| How to complete this task |
Provide again, from the entries below, every line from the one containing "You are a computer-use agent. The image" through the one containing "Task: Expand the Staff-picked sort dropdown", exactly as written, and no other line.
※ ※ ※
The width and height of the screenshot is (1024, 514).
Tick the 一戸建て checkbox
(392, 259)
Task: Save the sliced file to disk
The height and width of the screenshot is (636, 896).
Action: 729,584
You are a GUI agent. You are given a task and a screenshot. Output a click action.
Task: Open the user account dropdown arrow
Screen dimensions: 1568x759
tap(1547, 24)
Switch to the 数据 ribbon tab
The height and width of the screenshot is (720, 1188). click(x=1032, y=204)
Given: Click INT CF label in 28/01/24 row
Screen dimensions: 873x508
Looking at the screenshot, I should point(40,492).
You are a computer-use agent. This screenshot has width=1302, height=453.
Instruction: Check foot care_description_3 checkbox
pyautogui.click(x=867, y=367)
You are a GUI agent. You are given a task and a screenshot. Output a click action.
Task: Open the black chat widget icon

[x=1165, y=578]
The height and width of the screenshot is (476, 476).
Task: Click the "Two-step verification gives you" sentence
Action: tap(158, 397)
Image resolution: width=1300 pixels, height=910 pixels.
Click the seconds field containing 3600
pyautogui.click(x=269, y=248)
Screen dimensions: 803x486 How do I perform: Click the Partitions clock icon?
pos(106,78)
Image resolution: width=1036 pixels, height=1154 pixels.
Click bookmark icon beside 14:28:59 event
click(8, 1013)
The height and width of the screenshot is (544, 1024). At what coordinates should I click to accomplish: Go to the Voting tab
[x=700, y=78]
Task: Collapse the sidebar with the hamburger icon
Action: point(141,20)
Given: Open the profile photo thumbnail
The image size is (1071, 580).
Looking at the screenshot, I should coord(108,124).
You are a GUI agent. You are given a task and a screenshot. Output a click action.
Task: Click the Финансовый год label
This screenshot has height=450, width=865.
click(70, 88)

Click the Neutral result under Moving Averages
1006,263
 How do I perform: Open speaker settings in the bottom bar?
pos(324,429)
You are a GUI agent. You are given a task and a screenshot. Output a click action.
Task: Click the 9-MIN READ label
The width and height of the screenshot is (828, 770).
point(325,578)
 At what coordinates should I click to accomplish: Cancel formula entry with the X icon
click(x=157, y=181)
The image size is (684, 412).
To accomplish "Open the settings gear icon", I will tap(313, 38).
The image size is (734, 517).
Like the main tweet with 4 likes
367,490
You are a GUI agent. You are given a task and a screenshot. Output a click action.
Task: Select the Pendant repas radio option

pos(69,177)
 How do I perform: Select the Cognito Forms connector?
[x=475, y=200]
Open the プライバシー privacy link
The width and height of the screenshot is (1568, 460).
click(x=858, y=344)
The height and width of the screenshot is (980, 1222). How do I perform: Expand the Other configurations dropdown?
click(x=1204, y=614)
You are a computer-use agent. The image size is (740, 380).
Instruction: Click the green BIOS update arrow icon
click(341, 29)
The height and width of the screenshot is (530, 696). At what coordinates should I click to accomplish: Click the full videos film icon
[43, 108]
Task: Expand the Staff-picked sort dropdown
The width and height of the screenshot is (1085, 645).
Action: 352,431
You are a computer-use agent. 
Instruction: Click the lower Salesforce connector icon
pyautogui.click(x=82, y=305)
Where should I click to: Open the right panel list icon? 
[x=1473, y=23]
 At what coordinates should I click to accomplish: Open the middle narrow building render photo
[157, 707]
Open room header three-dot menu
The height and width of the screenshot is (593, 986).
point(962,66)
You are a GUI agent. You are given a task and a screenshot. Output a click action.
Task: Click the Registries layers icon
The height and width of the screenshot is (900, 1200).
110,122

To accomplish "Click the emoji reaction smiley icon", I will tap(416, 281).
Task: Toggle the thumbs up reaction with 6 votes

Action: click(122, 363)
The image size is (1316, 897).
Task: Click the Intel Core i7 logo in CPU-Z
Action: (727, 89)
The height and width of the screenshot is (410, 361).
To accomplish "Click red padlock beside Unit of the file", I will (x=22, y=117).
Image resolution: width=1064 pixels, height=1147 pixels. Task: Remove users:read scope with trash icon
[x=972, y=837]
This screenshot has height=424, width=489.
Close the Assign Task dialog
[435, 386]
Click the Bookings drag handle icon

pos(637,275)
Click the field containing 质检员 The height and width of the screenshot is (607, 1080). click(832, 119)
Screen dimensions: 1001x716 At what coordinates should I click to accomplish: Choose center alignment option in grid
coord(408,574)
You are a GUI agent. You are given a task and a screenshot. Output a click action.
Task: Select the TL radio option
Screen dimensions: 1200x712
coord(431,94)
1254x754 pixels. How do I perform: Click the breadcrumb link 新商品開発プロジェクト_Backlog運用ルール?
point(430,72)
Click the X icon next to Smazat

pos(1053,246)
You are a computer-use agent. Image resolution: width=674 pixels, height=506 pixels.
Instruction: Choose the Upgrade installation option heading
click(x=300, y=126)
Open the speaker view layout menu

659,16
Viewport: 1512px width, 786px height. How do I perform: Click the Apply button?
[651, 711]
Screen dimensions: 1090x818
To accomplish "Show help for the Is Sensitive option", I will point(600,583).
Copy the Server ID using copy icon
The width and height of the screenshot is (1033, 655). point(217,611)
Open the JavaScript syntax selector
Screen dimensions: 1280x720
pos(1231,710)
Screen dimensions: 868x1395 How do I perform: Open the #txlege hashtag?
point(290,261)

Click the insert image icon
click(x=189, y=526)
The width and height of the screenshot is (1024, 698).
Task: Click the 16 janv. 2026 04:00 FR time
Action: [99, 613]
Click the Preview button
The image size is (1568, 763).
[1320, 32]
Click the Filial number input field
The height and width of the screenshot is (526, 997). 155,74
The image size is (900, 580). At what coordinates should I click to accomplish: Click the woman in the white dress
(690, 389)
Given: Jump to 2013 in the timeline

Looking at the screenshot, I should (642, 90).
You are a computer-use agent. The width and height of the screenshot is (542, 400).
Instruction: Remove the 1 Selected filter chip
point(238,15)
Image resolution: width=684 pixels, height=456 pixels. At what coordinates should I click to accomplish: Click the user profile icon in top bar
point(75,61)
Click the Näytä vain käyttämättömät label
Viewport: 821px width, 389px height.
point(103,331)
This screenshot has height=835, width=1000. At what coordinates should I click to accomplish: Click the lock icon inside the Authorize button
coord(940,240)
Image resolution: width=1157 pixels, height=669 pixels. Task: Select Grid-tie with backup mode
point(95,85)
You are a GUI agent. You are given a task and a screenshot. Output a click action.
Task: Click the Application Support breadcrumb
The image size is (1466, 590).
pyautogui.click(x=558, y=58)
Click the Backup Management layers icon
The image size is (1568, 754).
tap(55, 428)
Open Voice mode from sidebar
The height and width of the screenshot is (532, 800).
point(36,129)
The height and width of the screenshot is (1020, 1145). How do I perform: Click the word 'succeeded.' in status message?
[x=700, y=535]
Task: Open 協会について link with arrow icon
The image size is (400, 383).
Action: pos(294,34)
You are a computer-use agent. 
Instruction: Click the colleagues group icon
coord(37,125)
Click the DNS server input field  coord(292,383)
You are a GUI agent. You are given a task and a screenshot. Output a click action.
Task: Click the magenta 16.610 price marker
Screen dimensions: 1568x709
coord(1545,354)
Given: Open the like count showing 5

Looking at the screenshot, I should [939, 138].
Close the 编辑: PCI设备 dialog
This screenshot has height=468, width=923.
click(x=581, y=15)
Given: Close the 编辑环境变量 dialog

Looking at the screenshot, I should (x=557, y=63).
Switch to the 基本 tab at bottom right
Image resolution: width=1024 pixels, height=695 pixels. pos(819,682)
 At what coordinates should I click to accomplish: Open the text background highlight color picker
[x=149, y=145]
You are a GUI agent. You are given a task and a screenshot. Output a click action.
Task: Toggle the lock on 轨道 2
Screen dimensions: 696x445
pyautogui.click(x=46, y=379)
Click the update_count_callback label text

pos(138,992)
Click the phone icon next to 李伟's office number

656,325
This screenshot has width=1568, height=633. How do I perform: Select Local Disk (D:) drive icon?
※ ※ ※
| Task answer |
You are a computer-use agent. The image size is (740, 380).
Instruction: Click the green BIOS update arrow icon
click(341, 29)
The height and width of the screenshot is (530, 696). At what coordinates should I click to accomplish: Click the full videos film icon
[43, 108]
Task: Expand the Staff-picked sort dropdown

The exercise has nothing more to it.